Carlos G. Dalmau–Ramirez, Carlos Dalmau Law Offices, Christina M. Beauchamp–Richards, Guaynabo, PR, Roberto Sueiro–Del–Valle, Roberto Sueiro Del Valle LLM, Freddie O. Torres–Gomez, San Juan, PR, Juan C. Bigas–Valedon, Juan C. Bigas Valedon, Ponce, PR, for Plaintiff.

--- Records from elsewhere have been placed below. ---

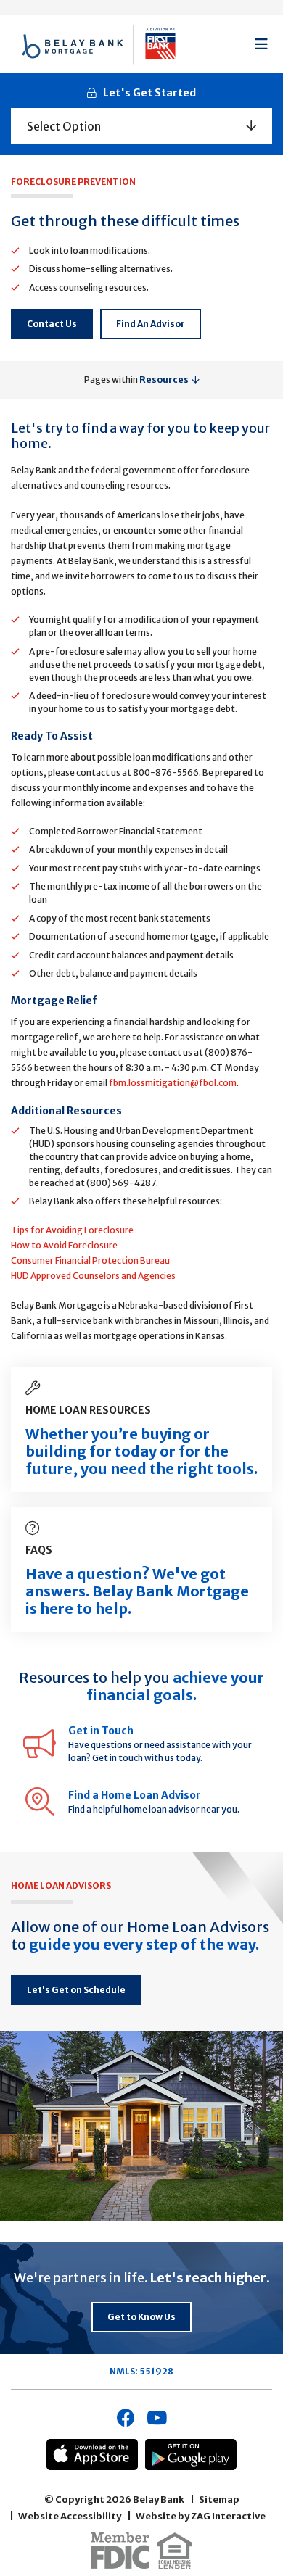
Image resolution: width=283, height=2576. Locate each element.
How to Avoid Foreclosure (64, 1245)
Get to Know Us (141, 2316)
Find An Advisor (150, 323)
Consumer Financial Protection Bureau (90, 1260)
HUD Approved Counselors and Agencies (93, 1275)
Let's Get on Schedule (76, 1989)
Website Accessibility (69, 2516)
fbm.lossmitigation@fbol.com (173, 1082)
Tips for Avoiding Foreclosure (72, 1230)
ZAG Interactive (228, 2516)
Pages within (136, 379)
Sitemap (219, 2499)
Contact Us (52, 323)
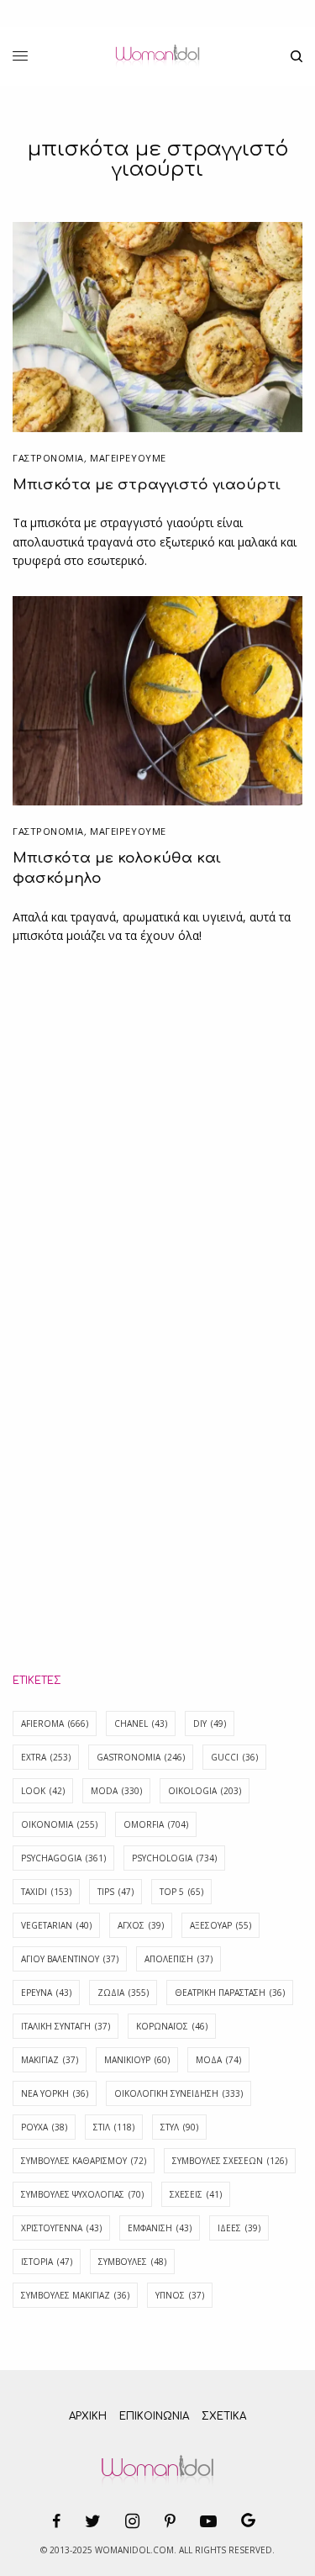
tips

Roberto C. Quinones–Rivera, Isabel Torres–Sastre, McConnell Valdes, San Juan, PR, for Defendants.

OPINION AND ORDER

DANIEL R. DOMÍNGUEZ, District Judge.

This copyright infringement action brought under the Copyright Act of 1976, 17 U.S.C. § 101 et seq., (the Copyright Act) arises from the alleged unlawful reproduction, distribution and adaptation of the song and sound recording Dale Don Dale (the “Copyrighted Work”). (Docket No. 1, ¶¶ 1, 30–32, 39, 42–46, 55–75). Plaintiff Luar Music Corp., (Plaintiff or “Luar”) alleges that Defendants Universal Music Group (Universal Music) and UMG Recordings (UMG Recordings)(collectively, Defendants) violated its rights when Defendants included the Copyrighted Work as part of the phonorecord Don Omar Da Hitman Presents Reggaeton Latino (Reggaeton Latino) and a remixed version of the Copyrighted Work (the “Copyrighted Work Remix”) as part of the phonorecord Fiebre de Reggaeton. (Docket No. 1, ¶¶ 31–32, 42–46).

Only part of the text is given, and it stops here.